The 1974 edition of ‘Aiiieeeee!’ Photo: Nancy Wong (CC BY-SA (https://creativecommons.org/licenses/by-sa/4.0)).

I initially encountered Aiiieeeee! in the winter of 2003, during my first Asian American literature course at Wesleyan University. My professor deftly outlined the major critiques that had been leveled against the anthology over the years—the narrowness of its definition of Asian America, its overtly masculine tone and underrepresentation of women, its American-born, monolingual perspective—and with each contention, I grew more indignant. The magnitude of my indignation was perhaps out of proportion with the size of its source, based as it was on my thin reading of a thin selection: no more than the twelve pages that made up the original 1974 preface. We did not read the introduction that followed, nor the selections that constituted the bulk of the anthology (although we did read two of the excerpted novels, America Is in the Heart and No-No Boy, in their entirety). I am ashamed to admit that not until recently did I actually read the entire anthology, cover to cover. Yet I would venture that this oversight is not uncommon among Asian Americanists of my generation. Indeed, if what defined Asian Americans for the editors of Aiiieeeee! was that they “got their China and Japan off the radio, off the silver screen, from television, out of comic books,” then for years perhaps what defined me as an Asian Americanist was where I didn’t get my Asian America: which is to say, from Aiiieeeee!
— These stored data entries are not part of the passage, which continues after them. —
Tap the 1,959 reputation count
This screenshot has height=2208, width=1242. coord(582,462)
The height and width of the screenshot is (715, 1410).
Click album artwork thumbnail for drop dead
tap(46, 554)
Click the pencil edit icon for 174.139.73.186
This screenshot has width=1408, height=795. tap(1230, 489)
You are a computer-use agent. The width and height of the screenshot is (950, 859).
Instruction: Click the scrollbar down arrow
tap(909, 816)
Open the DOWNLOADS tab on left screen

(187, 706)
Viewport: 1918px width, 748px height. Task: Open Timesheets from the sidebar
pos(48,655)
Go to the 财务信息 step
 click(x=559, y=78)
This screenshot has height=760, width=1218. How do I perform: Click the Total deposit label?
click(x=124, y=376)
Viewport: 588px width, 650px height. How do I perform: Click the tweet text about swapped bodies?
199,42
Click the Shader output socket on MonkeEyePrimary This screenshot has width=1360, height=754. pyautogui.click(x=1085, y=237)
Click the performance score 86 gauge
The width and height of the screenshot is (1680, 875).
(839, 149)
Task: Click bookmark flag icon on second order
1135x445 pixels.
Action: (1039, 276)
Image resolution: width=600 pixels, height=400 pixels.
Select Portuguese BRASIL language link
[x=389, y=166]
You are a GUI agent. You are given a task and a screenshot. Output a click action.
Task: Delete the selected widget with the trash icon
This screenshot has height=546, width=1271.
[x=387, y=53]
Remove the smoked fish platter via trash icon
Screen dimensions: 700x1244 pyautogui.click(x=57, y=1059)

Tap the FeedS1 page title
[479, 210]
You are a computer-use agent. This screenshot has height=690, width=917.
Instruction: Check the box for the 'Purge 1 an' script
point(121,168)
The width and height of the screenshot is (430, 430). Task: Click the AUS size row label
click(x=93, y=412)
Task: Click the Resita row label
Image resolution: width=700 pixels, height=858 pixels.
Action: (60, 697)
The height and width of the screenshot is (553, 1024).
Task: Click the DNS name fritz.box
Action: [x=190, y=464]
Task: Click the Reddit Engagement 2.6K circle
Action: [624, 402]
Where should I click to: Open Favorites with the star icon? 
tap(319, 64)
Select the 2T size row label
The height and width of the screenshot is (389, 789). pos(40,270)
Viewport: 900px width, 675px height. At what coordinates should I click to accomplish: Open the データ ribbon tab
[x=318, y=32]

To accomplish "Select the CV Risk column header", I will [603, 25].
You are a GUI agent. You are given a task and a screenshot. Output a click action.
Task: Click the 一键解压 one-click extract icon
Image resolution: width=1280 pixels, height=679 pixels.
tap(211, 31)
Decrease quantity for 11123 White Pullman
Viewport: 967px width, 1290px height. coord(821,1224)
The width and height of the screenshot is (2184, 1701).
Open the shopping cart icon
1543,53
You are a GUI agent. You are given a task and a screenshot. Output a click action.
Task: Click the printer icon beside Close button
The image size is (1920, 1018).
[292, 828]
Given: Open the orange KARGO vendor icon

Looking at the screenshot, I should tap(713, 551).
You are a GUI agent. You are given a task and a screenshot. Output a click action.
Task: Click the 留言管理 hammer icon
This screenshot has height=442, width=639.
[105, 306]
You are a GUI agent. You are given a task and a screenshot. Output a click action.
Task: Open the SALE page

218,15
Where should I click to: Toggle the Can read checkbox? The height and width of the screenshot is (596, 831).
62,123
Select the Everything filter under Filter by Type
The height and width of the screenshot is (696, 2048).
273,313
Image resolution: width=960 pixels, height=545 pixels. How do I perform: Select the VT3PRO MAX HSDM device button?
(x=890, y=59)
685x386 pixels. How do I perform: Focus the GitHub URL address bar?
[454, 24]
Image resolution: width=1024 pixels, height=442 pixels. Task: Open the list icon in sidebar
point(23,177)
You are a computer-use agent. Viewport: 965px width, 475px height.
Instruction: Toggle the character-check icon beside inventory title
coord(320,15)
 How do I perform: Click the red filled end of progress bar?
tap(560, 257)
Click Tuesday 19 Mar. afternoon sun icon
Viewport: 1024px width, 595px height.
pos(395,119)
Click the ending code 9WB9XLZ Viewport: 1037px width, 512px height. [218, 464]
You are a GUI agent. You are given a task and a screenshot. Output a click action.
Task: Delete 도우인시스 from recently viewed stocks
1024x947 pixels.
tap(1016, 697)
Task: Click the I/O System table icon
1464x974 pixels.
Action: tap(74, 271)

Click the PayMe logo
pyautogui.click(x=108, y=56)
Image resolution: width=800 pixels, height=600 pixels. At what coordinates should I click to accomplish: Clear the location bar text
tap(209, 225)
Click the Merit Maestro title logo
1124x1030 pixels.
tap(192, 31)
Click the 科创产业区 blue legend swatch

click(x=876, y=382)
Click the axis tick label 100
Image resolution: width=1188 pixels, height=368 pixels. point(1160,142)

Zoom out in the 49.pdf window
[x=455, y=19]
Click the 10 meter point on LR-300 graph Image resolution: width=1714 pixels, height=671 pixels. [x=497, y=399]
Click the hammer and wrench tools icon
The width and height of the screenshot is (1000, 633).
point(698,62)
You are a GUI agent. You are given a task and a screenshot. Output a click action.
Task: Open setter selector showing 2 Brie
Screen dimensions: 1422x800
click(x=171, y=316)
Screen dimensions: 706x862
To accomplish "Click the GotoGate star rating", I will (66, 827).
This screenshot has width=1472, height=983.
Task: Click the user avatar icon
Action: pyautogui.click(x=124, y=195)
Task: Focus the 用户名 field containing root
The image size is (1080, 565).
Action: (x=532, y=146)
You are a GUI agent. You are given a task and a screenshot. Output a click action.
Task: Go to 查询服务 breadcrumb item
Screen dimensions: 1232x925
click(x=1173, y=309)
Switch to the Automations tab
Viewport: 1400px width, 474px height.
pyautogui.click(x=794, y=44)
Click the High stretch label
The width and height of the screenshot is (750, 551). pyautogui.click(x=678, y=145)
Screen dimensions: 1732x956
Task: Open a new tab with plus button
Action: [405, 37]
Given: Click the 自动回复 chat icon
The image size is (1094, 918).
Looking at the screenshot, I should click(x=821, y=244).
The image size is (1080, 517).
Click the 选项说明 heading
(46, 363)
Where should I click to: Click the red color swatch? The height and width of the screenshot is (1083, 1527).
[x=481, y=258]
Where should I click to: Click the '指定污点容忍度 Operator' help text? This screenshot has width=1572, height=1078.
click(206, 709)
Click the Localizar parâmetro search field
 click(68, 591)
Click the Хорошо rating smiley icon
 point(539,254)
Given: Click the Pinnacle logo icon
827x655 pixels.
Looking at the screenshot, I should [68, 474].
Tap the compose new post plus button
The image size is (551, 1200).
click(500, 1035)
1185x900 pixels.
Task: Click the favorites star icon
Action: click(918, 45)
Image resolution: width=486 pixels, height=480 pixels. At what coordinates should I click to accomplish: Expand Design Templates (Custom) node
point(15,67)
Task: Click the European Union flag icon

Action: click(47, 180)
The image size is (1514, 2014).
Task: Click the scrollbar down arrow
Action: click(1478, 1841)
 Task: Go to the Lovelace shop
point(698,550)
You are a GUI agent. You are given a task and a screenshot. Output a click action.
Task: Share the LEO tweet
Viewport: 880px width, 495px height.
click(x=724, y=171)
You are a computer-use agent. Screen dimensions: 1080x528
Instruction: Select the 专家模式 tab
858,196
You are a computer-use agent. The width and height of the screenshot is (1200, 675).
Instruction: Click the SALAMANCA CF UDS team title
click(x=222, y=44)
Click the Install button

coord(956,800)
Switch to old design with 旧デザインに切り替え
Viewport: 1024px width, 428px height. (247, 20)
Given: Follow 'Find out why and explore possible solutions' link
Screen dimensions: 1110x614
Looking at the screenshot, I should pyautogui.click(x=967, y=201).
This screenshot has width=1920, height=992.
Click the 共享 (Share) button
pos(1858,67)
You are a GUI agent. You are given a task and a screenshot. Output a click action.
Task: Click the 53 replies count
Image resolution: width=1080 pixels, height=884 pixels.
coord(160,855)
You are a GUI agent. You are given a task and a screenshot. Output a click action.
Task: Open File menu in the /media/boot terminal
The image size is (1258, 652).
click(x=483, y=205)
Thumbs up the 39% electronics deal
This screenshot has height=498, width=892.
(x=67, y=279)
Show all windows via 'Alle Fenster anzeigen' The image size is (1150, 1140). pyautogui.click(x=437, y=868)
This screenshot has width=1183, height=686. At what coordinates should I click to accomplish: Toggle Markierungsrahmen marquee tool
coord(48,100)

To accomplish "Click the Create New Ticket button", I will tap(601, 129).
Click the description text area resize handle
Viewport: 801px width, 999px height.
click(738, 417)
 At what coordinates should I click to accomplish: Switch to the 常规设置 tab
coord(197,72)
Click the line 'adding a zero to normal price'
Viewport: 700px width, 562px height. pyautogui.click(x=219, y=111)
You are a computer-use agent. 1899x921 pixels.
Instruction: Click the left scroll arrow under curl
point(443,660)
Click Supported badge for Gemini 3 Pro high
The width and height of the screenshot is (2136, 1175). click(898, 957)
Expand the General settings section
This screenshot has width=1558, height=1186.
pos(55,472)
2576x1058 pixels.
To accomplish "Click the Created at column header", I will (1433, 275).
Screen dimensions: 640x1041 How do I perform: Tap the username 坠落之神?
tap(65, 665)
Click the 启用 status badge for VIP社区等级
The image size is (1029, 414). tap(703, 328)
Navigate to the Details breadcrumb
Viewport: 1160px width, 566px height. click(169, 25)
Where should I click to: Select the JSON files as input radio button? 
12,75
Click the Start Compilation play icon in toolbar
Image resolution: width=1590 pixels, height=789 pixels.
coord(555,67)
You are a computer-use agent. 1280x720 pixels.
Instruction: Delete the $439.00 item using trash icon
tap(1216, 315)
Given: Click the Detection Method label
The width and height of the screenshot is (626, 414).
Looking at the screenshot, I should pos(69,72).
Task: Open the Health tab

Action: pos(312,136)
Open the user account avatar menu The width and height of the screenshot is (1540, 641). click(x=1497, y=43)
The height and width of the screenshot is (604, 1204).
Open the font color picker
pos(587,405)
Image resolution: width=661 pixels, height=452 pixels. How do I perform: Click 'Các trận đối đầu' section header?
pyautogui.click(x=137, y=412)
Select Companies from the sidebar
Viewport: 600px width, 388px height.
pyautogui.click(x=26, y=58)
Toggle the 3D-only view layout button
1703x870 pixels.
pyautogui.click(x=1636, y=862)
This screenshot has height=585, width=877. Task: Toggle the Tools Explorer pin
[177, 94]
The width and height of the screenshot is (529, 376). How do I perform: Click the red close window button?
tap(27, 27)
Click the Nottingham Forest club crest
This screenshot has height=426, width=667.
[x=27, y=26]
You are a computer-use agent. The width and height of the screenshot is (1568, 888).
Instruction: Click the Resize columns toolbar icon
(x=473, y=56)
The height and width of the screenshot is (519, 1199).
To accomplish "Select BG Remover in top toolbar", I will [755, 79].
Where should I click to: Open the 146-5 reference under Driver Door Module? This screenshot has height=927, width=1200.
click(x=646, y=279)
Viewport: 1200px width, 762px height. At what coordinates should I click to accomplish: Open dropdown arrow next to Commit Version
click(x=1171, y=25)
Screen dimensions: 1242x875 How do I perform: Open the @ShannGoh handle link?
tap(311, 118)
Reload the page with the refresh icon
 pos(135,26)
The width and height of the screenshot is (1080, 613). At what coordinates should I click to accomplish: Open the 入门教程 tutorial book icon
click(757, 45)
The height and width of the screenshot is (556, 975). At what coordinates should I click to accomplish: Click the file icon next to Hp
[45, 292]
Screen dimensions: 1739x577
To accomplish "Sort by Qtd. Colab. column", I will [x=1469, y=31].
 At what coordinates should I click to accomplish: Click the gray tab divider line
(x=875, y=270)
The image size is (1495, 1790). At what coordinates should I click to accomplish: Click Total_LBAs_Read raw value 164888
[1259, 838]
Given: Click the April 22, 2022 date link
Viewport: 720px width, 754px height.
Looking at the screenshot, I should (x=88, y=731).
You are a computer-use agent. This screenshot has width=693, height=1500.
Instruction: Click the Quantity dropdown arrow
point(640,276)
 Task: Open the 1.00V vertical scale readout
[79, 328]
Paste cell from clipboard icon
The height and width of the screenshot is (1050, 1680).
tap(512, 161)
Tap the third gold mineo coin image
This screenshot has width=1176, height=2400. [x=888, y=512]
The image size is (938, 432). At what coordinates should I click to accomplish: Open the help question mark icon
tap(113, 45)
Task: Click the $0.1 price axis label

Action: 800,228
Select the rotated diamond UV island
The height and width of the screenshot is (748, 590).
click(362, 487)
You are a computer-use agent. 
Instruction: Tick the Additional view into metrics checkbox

In short, students of Asian American literature have often been far more familiar with what is wrong with Aiiieeeee! than with Aiiieeeee! itself. From the earliest days of its publication, many Asian Americans did not hear themselves in the scream of Aiiieeeee!, did not see themselves in the “our” of its “fifty years of our whole voice.” They chafed against what they saw as the editorial limiting of “authentic” Asian Americanness to “Filipino, Chinese, and Japanese Americans, American born and raised.” This act of border drawing, by excluding Pacific Islander, Korean, and South Asian Americans (among others), further contributed to critics’ rejection of Aiiieeeee!’s brand of Asian American cultural nationalism as more divisive than unifying.

Add to that the damning charge of gender bias. Many, including the editors themselves, have interpreted this critique to mean that women writers were underrepresented in, even actively excluded from, the anthology. In truth, writing by women made up nearly 30 percent of the literary selections. But the real criticism wasn’t so much about the statistical representation of female bodies in the literature of Asian America gathered here; it was about the perceived erasure of female voices in the theory of Asian American writing that Aiiieeeee! delineated in its original preface and introduction. In an aggressive and largely denigrating way, the editors invoked—but did not anthologize—Asian American women writers like Jade Snow Wong, Monica Sone, Sui Sin Far, Betty Lee Sung, and Virginia Lee. Not that women were the only ones to suffer the editors’ wrath—the Chinese American author Pardee Lowe, in particular, was alternately razed and raised up as a straw man pandering to white American readers’ appetite for “actively inoffensive” stories of exotic Orientalia. But it was, statistically speaking, mostly women who were criticized for their presumed assimilationist ideals.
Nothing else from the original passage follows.